** TASK GOAL **
According to the dialysate bicarbonate guidance below, what dialysate bicarbonate concentration do most hemodialysis patients need to reach target predialysis bicarbonate levels?

PAGE EXCERPT Start Marker

Bicarbonate in Dialysate Should Be Adjusted UP for Metabolic Acidosis
For hemodialysis patients with metabolic acidosis, the dialysate bicarbonate concentration should be increased to achieve and maintain a predialysis serum bicarbonate ≥22 mmol/L. 1
Target Bicarbonate Levels
- The evidence-based target is predialysis serum bicarbonate ≥22 mmol/L, which prevents bone disease, protein catabolism, and progression of metabolic derangements. 1
- Patients with normal bone biopsy results have serum bicarbonate levels around 23 mmol/L, while those with osteodystrophy have levels below 20 mmol/L. 1
- Serum bicarbonate should be measured at least monthly to guide dialysate adjustments. 1
Mechanism and Rationale
- Hemodialysis is an intermittent therapy, making acidosis correction challenging with fixed dialysate bicarbonate concentrations. 2
- The dialysate bicarbonate concentration directly determines the delivered bicarbonate dose during each treatment session. 3
- Approximately 30% of hemodialysis patients have metabolic acidosis (bicarbonate <22 mEq/L) with standard dialysate concentrations. 4
Practical Implementation
- Most patients require dialysate bicarbonate concentrations of 32-34 mEq/L to achieve target predialysis bicarbonate levels. 5
- Individualized adjustment based on pre- and post-dialysis total CO2 measurements (target: pre-dialysis 19-25 mEq/L, post-dialysis ≤29 mEq/L) eliminates both predialysis acidosis and post-dialysis alkalosis. 5
- Increasing dialysate bicarbonate from 35 to 39 mmol/L significantly improves serum bicarbonate from 21.7 to 23.1-23.3 mmol/L within 3-6 months. 3
Clinical Consequences of Untreated Acidosis
- Bone disease: Acidosis exaggerates bone dissolution by altering calcium-PTH-vitamin D homeostasis, contributing to renal osteodystrophy and increased fracture risk. 1
- Protein catabolism: Increased protein breakdown leads to muscle wasting, malnutrition, and negative nitrogen balance. 1, 6
- Secondary hyperparathyroidism: Dialysis patients with acidosis show progression of secondary hyperparathyroidism over 18 months. 1
- Increased mortality: Both metabolic acidosis and alkalosis increase hospitalizations, hemodynamic instability, and mortality in hemodialysis patients. 5
Key Determinants to Address
Beyond dialysate adjustment, three factors independently affect metabolic acidosis in hemodialysis patients:
- Protein breakdown (increased protein nitrogen appearance worsens acidosis; OR 1.60 per 0.2 g/kg/day). 4
- Dialysis dose (increased Kt/V improves acidosis; OR 0.61 per 0.20 increase). 4
- Phosphorus binders (calcium carbonate use improves acidosis; OR 0.38 per 2 g/day). 4
Critical Pitfall to Avoid
Never use citrate-containing alkali supplements in dialysis patients exposed to aluminum salts, as citrate increases aluminum absorption both before and during dialysis, potentially worsening bone disease. 1 This is particularly important when considering oral bicarbonate supplementation as an adjunct to dialysate adjustment.

PAGE EXCERPT End Marker
DATA FOR REVIEW Start Marker

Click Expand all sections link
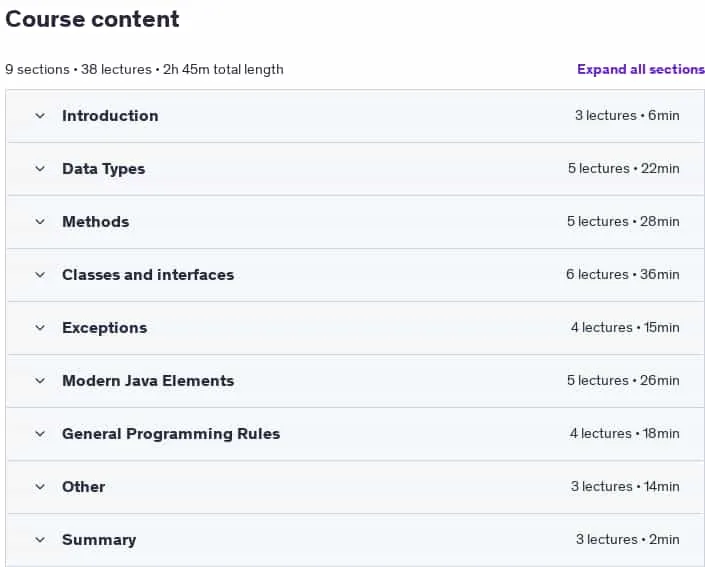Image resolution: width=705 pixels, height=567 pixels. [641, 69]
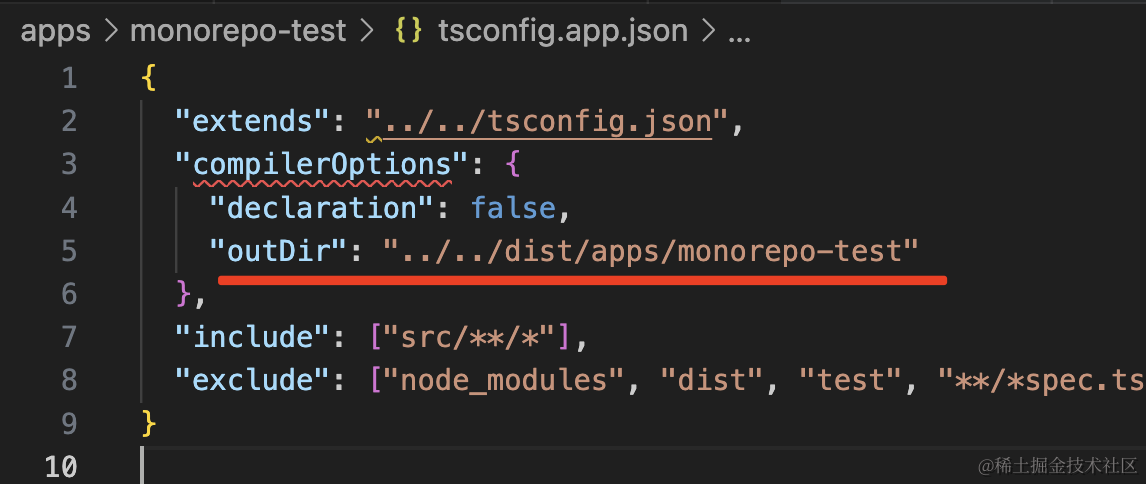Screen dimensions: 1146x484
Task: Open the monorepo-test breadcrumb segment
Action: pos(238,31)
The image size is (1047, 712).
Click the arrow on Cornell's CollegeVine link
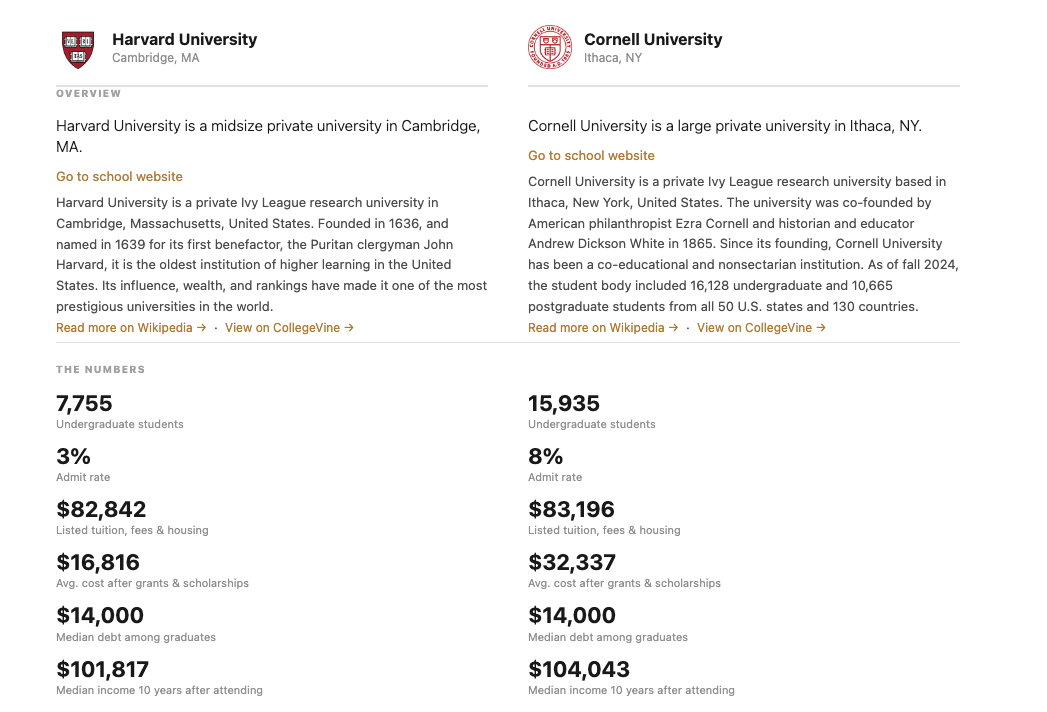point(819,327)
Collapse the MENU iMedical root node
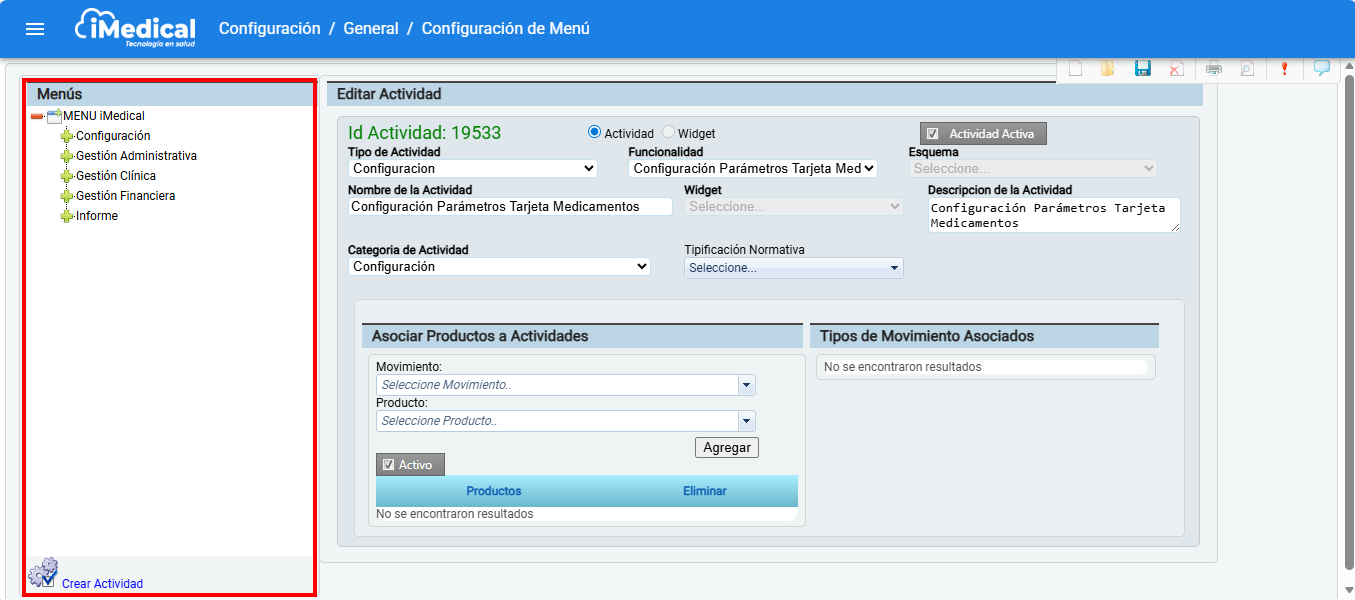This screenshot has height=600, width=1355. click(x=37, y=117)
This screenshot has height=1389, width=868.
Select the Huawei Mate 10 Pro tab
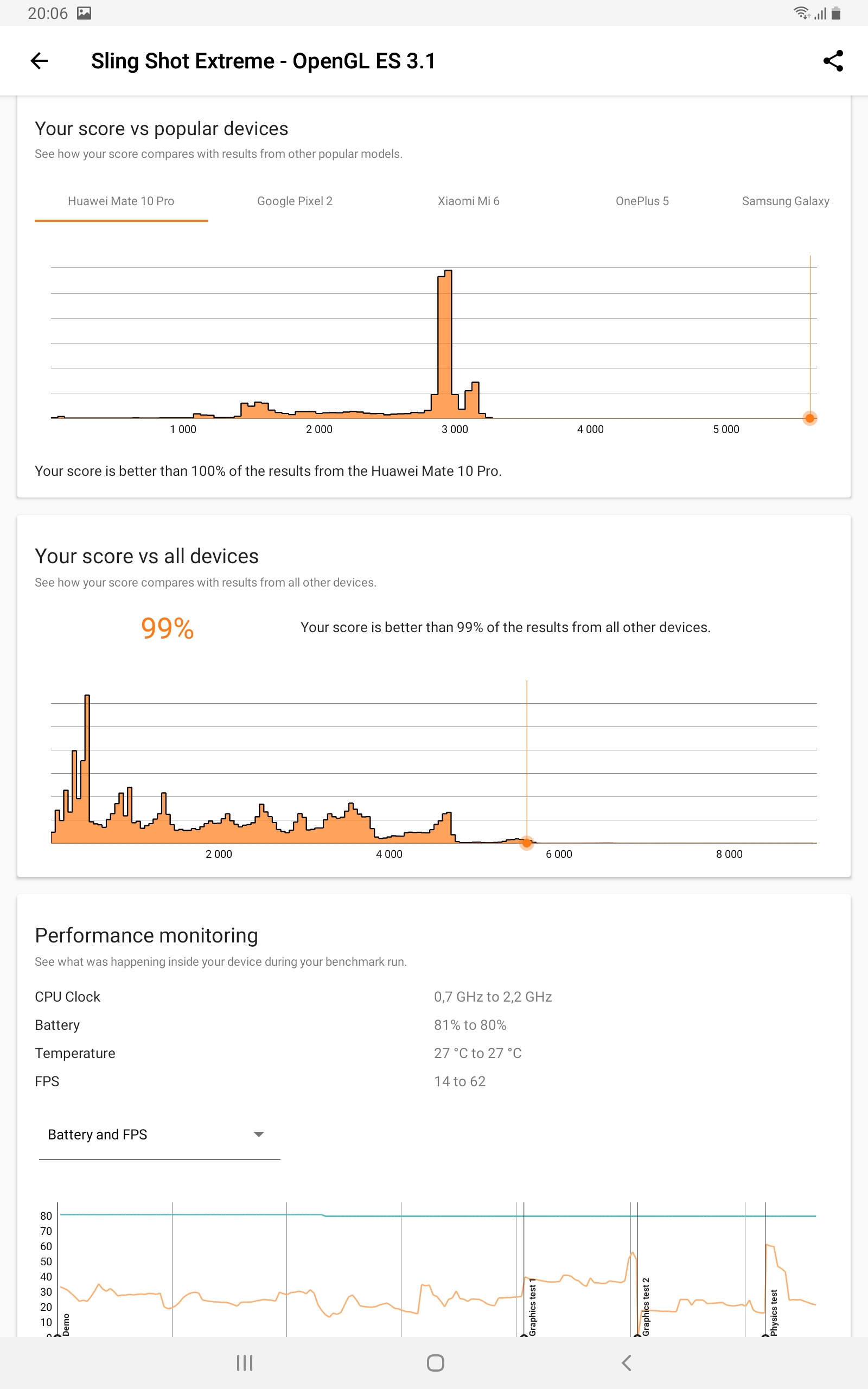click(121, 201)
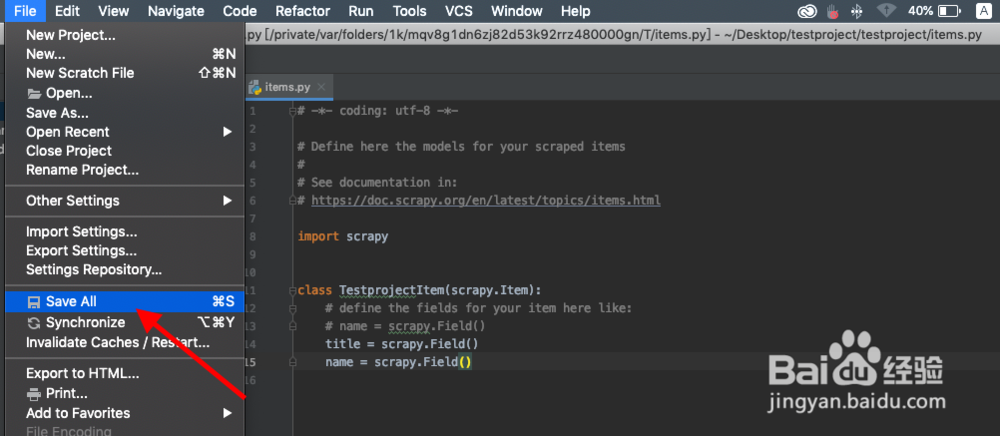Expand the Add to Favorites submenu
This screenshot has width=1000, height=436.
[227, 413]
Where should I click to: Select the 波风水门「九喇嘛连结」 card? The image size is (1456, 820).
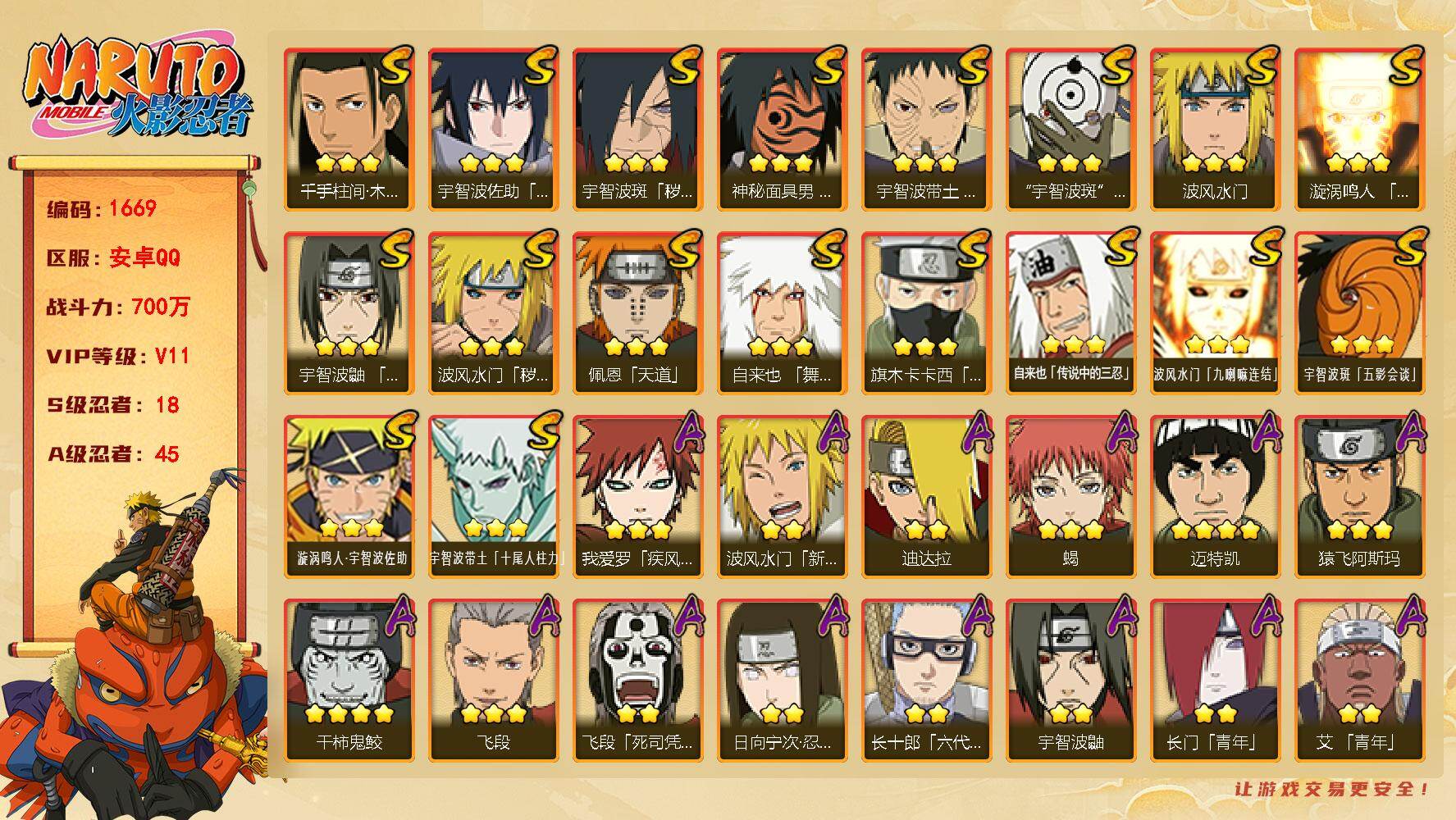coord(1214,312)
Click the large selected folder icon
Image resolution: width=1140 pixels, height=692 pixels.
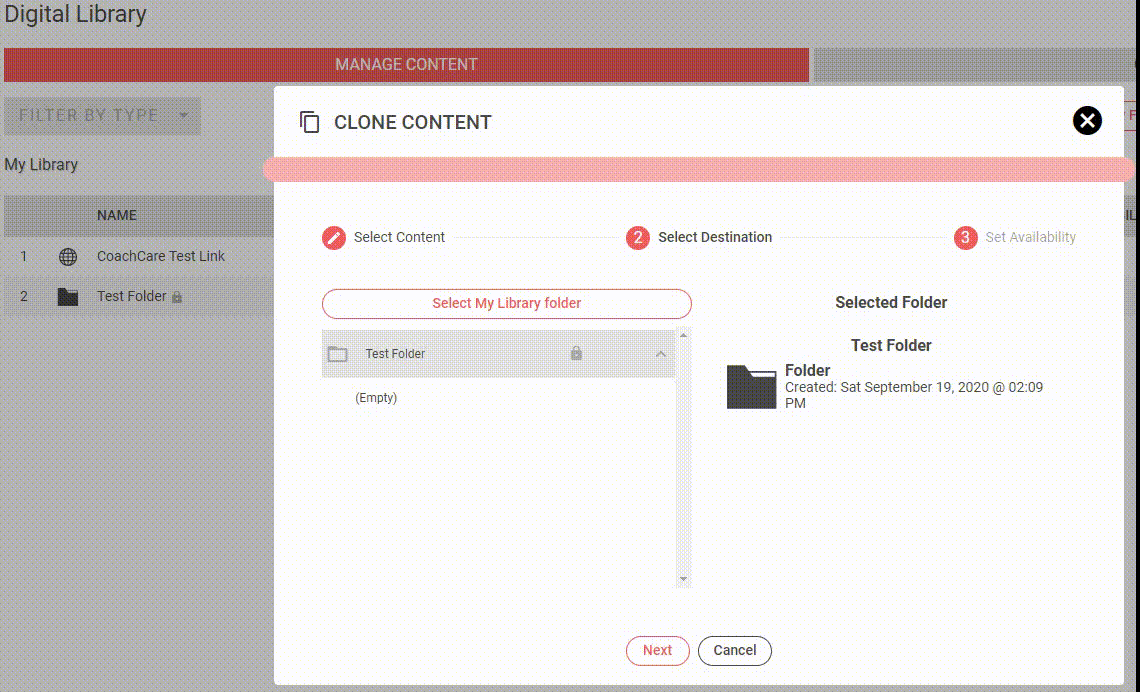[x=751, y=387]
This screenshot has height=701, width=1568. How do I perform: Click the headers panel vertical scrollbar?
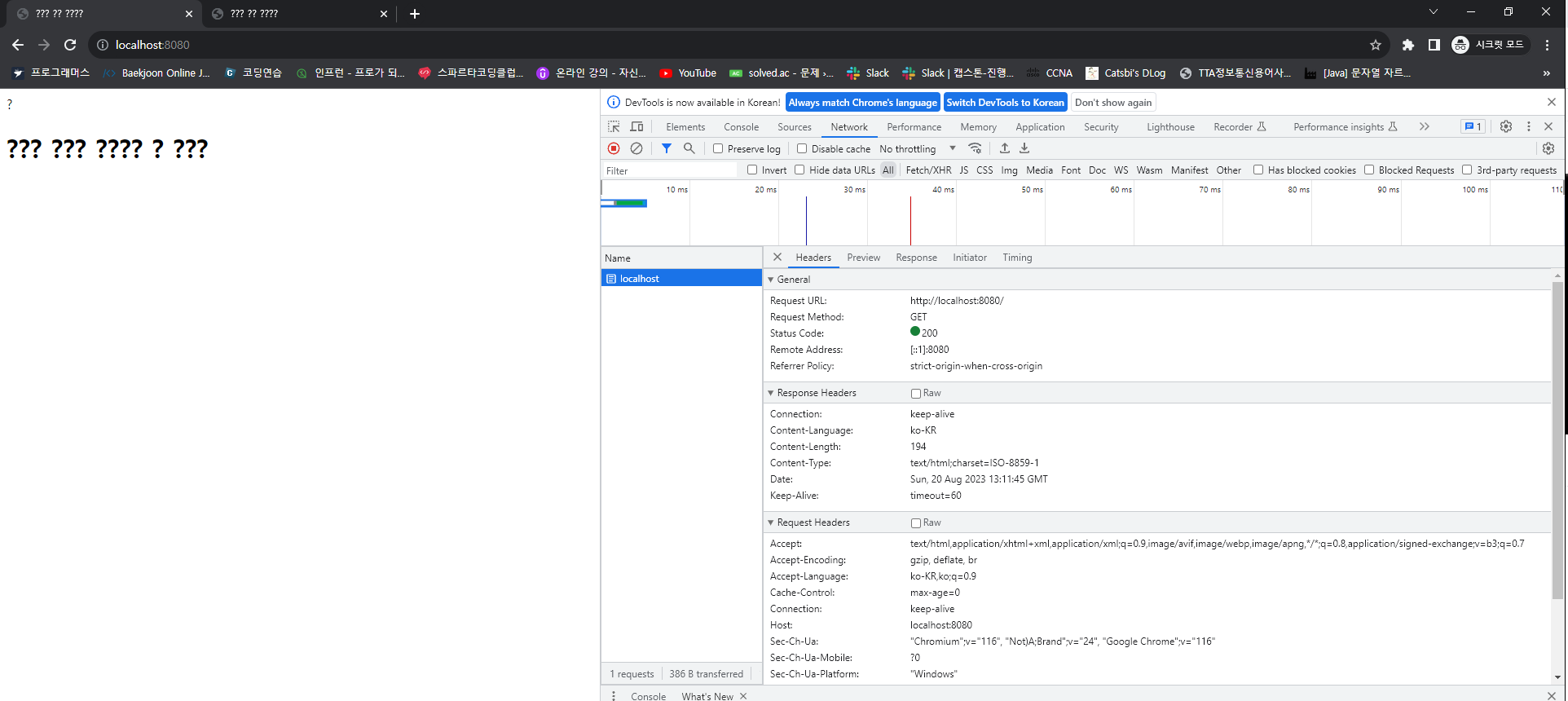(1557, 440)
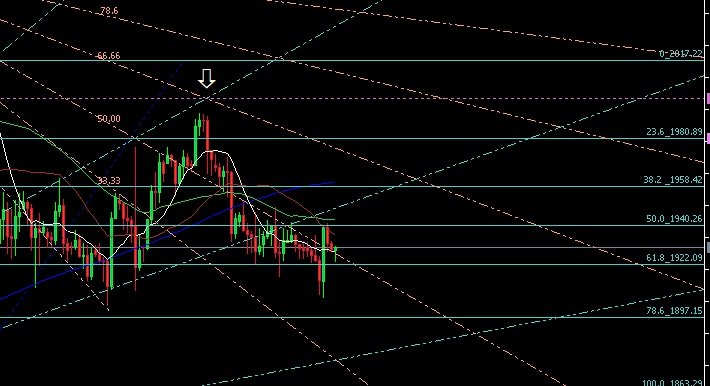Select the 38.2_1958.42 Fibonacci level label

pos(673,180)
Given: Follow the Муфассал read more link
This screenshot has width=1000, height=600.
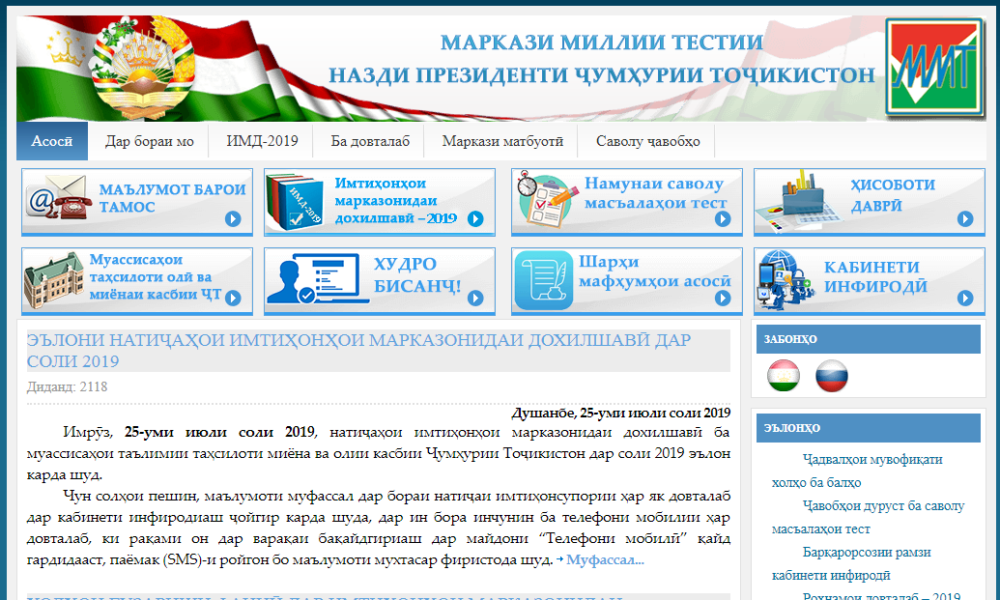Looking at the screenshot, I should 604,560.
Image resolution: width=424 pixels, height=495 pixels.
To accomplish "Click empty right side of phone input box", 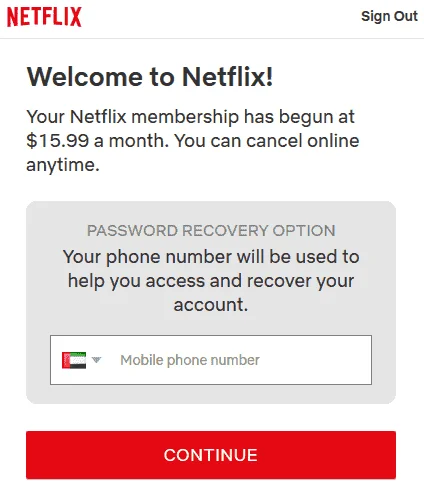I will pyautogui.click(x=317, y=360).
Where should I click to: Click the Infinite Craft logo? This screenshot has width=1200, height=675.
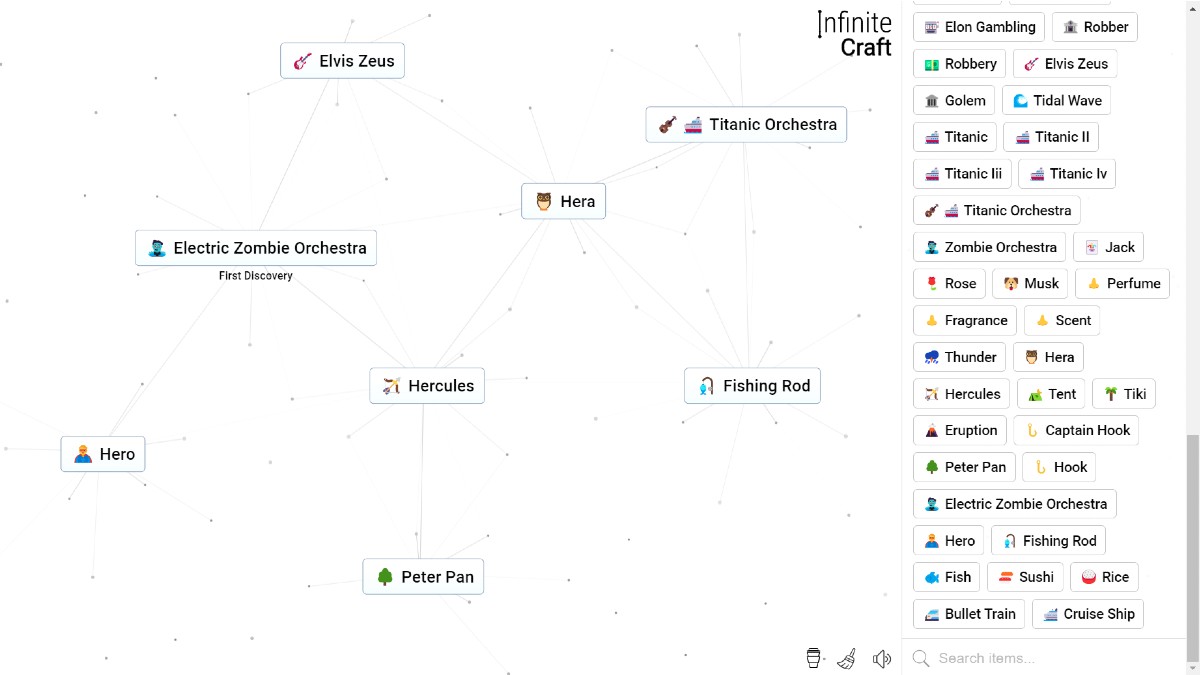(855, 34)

DATA FOR REVIEW End Marker

** PROBLEM SOLUTION **
32-34 mEq/L